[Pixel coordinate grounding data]
# # # # #
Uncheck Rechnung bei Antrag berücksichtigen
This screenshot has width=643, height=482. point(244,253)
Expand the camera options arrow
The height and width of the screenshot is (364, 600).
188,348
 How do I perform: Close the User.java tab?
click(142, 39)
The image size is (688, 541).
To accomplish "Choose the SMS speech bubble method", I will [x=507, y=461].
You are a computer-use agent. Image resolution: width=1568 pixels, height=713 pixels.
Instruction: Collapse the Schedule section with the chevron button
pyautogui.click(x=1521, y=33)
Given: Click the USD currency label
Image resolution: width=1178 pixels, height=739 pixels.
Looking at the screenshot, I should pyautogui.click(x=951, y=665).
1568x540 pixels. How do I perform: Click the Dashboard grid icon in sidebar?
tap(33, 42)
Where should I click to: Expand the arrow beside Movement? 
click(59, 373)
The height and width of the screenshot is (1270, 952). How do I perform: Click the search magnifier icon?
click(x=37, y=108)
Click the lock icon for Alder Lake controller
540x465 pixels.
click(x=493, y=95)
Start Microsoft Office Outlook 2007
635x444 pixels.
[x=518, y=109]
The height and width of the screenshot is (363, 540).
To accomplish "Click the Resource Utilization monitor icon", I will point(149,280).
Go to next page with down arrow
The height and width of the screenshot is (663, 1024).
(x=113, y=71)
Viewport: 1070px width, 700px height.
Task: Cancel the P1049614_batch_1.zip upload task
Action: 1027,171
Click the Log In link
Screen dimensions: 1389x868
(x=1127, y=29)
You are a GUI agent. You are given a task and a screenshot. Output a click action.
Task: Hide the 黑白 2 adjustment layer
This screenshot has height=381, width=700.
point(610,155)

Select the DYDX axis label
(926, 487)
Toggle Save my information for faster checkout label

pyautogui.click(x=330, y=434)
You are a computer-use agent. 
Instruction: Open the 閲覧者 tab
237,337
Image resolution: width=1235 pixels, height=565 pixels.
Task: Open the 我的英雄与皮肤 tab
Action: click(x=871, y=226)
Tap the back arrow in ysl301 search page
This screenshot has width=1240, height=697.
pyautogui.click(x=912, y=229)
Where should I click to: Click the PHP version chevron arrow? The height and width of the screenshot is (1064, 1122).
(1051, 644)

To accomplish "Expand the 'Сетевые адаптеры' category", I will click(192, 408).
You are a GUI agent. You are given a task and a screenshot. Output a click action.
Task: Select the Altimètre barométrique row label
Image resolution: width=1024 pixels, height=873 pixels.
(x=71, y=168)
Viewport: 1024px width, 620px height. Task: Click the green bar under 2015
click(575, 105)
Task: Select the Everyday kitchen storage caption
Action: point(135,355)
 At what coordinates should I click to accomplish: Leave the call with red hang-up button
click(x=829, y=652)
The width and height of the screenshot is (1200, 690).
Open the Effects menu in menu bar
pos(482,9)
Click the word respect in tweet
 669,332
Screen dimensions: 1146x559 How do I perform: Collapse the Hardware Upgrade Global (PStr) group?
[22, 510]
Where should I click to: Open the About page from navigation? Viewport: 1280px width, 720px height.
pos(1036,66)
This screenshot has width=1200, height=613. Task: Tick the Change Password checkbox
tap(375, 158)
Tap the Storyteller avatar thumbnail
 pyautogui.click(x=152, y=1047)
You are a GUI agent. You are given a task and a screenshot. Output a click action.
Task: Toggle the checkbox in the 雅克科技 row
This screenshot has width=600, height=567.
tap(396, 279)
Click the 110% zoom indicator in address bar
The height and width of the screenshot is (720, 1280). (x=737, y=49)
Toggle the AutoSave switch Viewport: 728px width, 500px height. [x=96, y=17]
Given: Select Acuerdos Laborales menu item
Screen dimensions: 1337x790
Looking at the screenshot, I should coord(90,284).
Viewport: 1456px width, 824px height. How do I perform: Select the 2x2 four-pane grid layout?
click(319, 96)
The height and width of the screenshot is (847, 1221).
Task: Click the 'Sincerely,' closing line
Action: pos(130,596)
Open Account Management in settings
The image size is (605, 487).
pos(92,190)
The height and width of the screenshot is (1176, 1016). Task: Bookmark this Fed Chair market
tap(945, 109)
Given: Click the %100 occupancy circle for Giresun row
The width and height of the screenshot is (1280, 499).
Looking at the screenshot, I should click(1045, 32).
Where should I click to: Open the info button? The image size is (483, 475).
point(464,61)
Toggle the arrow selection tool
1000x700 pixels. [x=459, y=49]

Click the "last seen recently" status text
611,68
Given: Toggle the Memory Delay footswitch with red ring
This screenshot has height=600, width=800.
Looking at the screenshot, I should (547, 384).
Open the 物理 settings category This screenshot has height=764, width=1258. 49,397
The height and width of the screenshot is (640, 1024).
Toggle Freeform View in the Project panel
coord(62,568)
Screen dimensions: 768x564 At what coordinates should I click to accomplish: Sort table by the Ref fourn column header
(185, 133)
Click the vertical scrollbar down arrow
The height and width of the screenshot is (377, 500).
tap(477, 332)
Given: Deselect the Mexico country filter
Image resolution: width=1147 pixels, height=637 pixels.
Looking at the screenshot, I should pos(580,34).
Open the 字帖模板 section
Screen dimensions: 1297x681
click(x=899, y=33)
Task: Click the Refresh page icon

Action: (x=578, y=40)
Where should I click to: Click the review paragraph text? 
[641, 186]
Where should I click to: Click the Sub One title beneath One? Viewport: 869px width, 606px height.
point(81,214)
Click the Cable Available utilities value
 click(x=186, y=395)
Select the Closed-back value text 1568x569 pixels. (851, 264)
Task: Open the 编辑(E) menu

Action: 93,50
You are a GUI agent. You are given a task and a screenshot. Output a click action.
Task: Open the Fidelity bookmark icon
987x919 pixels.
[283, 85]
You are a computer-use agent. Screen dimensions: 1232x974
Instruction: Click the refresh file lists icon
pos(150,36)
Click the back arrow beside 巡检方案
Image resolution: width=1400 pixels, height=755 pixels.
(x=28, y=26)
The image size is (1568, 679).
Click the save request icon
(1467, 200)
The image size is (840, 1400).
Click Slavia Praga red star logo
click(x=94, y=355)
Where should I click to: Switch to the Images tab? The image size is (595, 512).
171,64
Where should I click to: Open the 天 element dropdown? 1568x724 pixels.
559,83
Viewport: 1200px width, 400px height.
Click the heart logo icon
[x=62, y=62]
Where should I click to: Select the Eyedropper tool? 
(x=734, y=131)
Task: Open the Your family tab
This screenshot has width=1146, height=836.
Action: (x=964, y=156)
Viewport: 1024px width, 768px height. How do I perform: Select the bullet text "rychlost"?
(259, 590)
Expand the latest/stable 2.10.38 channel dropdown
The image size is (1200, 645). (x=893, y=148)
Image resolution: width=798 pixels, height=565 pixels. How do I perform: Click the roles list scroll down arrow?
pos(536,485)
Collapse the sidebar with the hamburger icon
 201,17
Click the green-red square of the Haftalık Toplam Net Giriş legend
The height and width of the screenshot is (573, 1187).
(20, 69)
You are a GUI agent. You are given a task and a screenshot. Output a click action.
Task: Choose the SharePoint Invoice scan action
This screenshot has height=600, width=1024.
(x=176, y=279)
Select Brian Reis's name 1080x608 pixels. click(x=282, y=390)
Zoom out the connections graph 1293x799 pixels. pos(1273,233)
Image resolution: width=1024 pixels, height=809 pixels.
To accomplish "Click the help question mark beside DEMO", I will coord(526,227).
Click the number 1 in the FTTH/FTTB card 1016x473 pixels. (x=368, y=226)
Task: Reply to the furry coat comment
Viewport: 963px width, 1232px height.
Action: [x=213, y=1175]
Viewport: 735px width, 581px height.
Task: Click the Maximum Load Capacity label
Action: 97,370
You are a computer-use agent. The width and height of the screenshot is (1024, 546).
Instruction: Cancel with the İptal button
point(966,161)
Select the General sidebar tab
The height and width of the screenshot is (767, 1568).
# # # # #
▶ _Work request_
Word for word, repeat every record.

▶ _Result for this exercise_
Uncheck Rechnung bei Antrag berücksichtigen
This screenshot has width=643, height=482. point(244,253)
Expand the camera options arrow
The height and width of the screenshot is (364, 600).
188,348
 How do I perform: Close the User.java tab?
click(142, 39)
The image size is (688, 541).
To accomplish "Choose the SMS speech bubble method", I will [x=507, y=461].
You are a computer-use agent. Image resolution: width=1568 pixels, height=713 pixels.
Instruction: Collapse the Schedule section with the chevron button
pyautogui.click(x=1521, y=33)
Given: Click the USD currency label
Image resolution: width=1178 pixels, height=739 pixels.
Looking at the screenshot, I should pyautogui.click(x=951, y=665).
1568x540 pixels. How do I perform: Click the Dashboard grid icon in sidebar?
tap(33, 42)
Where should I click to: Expand the arrow beside Movement? 
click(59, 373)
The height and width of the screenshot is (1270, 952). How do I perform: Click the search magnifier icon?
click(x=37, y=108)
Click the lock icon for Alder Lake controller
540x465 pixels.
click(x=493, y=95)
Start Microsoft Office Outlook 2007
635x444 pixels.
[x=518, y=109]
The height and width of the screenshot is (363, 540).
To accomplish "Click the Resource Utilization monitor icon", I will point(149,280).
Go to next page with down arrow
The height and width of the screenshot is (663, 1024).
(x=113, y=71)
Viewport: 1070px width, 700px height.
Task: Cancel the P1049614_batch_1.zip upload task
Action: 1027,171
Click the Log In link
Screen dimensions: 1389x868
(x=1127, y=29)
You are a GUI agent. You are given a task and a screenshot. Output a click action.
Task: Hide the 黑白 2 adjustment layer
This screenshot has height=381, width=700.
point(610,155)

Select the DYDX axis label
(926, 487)
Toggle Save my information for faster checkout label

pyautogui.click(x=330, y=434)
You are a computer-use agent. 
Instruction: Open the 閲覧者 tab
237,337
Image resolution: width=1235 pixels, height=565 pixels.
Task: Open the 我的英雄与皮肤 tab
Action: click(x=871, y=226)
Tap the back arrow in ysl301 search page
This screenshot has width=1240, height=697.
pyautogui.click(x=912, y=229)
Where should I click to: Click the PHP version chevron arrow? The height and width of the screenshot is (1064, 1122).
(1051, 644)

To accomplish "Expand the 'Сетевые адаптеры' category", I will click(192, 408).
You are a GUI agent. You are given a task and a screenshot. Output a click action.
Task: Select the Altimètre barométrique row label
Image resolution: width=1024 pixels, height=873 pixels.
(x=71, y=168)
Viewport: 1024px width, 620px height. Task: Click the green bar under 2015
click(575, 105)
Task: Select the Everyday kitchen storage caption
Action: point(135,355)
 At what coordinates should I click to accomplish: Leave the call with red hang-up button
click(x=829, y=652)
The width and height of the screenshot is (1200, 690).
Open the Effects menu in menu bar
pos(482,9)
Click the word respect in tweet
 669,332
Screen dimensions: 1146x559 How do I perform: Collapse the Hardware Upgrade Global (PStr) group?
[22, 510]
Where should I click to: Open the About page from navigation? Viewport: 1280px width, 720px height.
pos(1036,66)
This screenshot has width=1200, height=613. Task: Tick the Change Password checkbox
tap(375, 158)
Tap the Storyteller avatar thumbnail
 pyautogui.click(x=152, y=1047)
You are a GUI agent. You are given a task and a screenshot. Output a click action.
Task: Toggle the checkbox in the 雅克科技 row
This screenshot has width=600, height=567.
tap(396, 279)
Click the 110% zoom indicator in address bar
The height and width of the screenshot is (720, 1280). (x=737, y=49)
Toggle the AutoSave switch Viewport: 728px width, 500px height. [x=96, y=17]
Given: Select Acuerdos Laborales menu item
Screen dimensions: 1337x790
Looking at the screenshot, I should coord(90,284).
Viewport: 1456px width, 824px height. How do I perform: Select the 2x2 four-pane grid layout?
click(319, 96)
The height and width of the screenshot is (847, 1221).
Task: Click the 'Sincerely,' closing line
Action: pos(130,596)
Open Account Management in settings
The image size is (605, 487).
pos(92,190)
The height and width of the screenshot is (1176, 1016). Task: Bookmark this Fed Chair market
tap(945, 109)
Given: Click the %100 occupancy circle for Giresun row
The width and height of the screenshot is (1280, 499).
Looking at the screenshot, I should click(1045, 32).
Where should I click to: Open the info button? The image size is (483, 475).
point(464,61)
Toggle the arrow selection tool
1000x700 pixels. [x=459, y=49]

Click the "last seen recently" status text
611,68
Given: Toggle the Memory Delay footswitch with red ring
This screenshot has height=600, width=800.
Looking at the screenshot, I should (547, 384).
Open the 物理 settings category This screenshot has height=764, width=1258. 49,397
The height and width of the screenshot is (640, 1024).
Toggle Freeform View in the Project panel
coord(62,568)
Screen dimensions: 768x564 At what coordinates should I click to accomplish: Sort table by the Ref fourn column header
(185, 133)
Click the vertical scrollbar down arrow
The height and width of the screenshot is (377, 500).
tap(477, 332)
Given: Deselect the Mexico country filter
Image resolution: width=1147 pixels, height=637 pixels.
Looking at the screenshot, I should pos(580,34).
Open the 字帖模板 section
Screen dimensions: 1297x681
click(x=899, y=33)
Task: Click the Refresh page icon

Action: (x=578, y=40)
Where should I click to: Click the review paragraph text? 
[641, 186]
Where should I click to: Click the Sub One title beneath One? Viewport: 869px width, 606px height.
point(81,214)
Click the Cable Available utilities value
 click(x=186, y=395)
Select the Closed-back value text 1568x569 pixels. (851, 264)
Task: Open the 编辑(E) menu

Action: 93,50
You are a GUI agent. You are given a task and a screenshot. Output a click action.
Task: Open the Fidelity bookmark icon
987x919 pixels.
[283, 85]
You are a computer-use agent. Screen dimensions: 1232x974
Instruction: Click the refresh file lists icon
pos(150,36)
Click the back arrow beside 巡检方案
Image resolution: width=1400 pixels, height=755 pixels.
(x=28, y=26)
The image size is (1568, 679).
Click the save request icon
(1467, 200)
The image size is (840, 1400).
Click Slavia Praga red star logo
click(x=94, y=355)
Where should I click to: Switch to the Images tab? The image size is (595, 512).
171,64
Where should I click to: Open the 天 element dropdown? 1568x724 pixels.
559,83
Viewport: 1200px width, 400px height.
Click the heart logo icon
[x=62, y=62]
Where should I click to: Select the Eyedropper tool? 
(x=734, y=131)
Task: Open the Your family tab
This screenshot has width=1146, height=836.
Action: (x=964, y=156)
Viewport: 1024px width, 768px height. How do I perform: Select the bullet text "rychlost"?
(259, 590)
Expand the latest/stable 2.10.38 channel dropdown
The image size is (1200, 645). (x=893, y=148)
Image resolution: width=798 pixels, height=565 pixels. How do I perform: Click the roles list scroll down arrow?
pos(536,485)
Collapse the sidebar with the hamburger icon
 201,17
Click the green-red square of the Haftalık Toplam Net Giriş legend
The height and width of the screenshot is (573, 1187).
(20, 69)
You are a GUI agent. You are given a task and a screenshot. Output a click action.
Task: Choose the SharePoint Invoice scan action
This screenshot has height=600, width=1024.
(x=176, y=279)
Select Brian Reis's name 1080x608 pixels. click(x=282, y=390)
Zoom out the connections graph 1293x799 pixels. pos(1273,233)
Image resolution: width=1024 pixels, height=809 pixels.
To accomplish "Click the help question mark beside DEMO", I will coord(526,227).
Click the number 1 in the FTTH/FTTB card 1016x473 pixels. (x=368, y=226)
Task: Reply to the furry coat comment
Viewport: 963px width, 1232px height.
Action: [x=213, y=1175]
Viewport: 735px width, 581px height.
Task: Click the Maximum Load Capacity label
Action: 97,370
You are a computer-use agent. The width and height of the screenshot is (1024, 546).
Instruction: Cancel with the İptal button
point(966,161)
Select the General sidebar tab
The height and width of the screenshot is (767, 1568).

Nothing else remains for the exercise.